Given the emergence of the digital economy, real estate choices have grown for all firms.  But the volume of options can predictably lead to some paralysis.  Throughout the search for the ideal facility, Parr faced the constant dilemma of finding the right balance of a functional and attractive physical space with the needs of a flexible, modern and scalable technological infrastructure.

Maybe the whole episode would have been easier if the company learned early on that there was a name for this trend – “Phygital”.   Where have we heard that word before?

One Chicago firm describes the development as applied to commercial real estate:

The “phygital” trend – the blending of physical and digital commerce – continues to redefine the commercial real estate industry. Retailers such as Home Depot and Paypal, Foursquare and Walgreens, and Amazon are exploring ways to bridge the phygital divide. Tools and apps like QR codes and Belly bring the mobile world into the physical consumer experience. The use of social media among landlords is increasing, while traditional office spaces redefine their use as incubators for the next generation of internet giants.

We’ve known about the ongoing convergence (or collision, if you will) of the bricks and mortar world with the digital world for some time, but it was never so clear that the phygital trend has application to the process of site selection that small- and mid-sized businesses (SMBs) struggle with today.

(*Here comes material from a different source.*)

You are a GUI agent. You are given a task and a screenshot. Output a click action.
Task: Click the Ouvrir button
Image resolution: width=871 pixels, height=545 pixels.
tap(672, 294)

Site selection is a well-established field (actually it’s a conglomeration of many disciplines) that engages some real-estate professionals full-time, and is important enough globally to draw the devoted attention of multinational firms that track the industry on a much larger international scale.  Real estate expertise is so valuable that you can find experts to guide your company’s site selection process within a 5 block radius or a 5 continent radius.  Don’t expect a glossy insert or double-sided brochure to convey the importance of these issues.  This stuff is the subject of white papers, full-blown analytics platforms, and dedicated site selection specialists, all of which cater to both supplier and buyer segments.  Global consulting giant KPMG has a whole vertical devoted to this area with its own brand identity under the Competitive Alternatives moniker.

In some ways the intertwined macro/micro views are like the yin and yang of the commercial real estate market – each exists in its own space, but is integrally bound with the forces of the other.  Despite having a principal with significant experience as a development specialist, Parr experienced first-hand the difficulty of applying that specialized academic and professional knowledge to its own operations, particularly in a quickly evolving local urban realty market like Chicago.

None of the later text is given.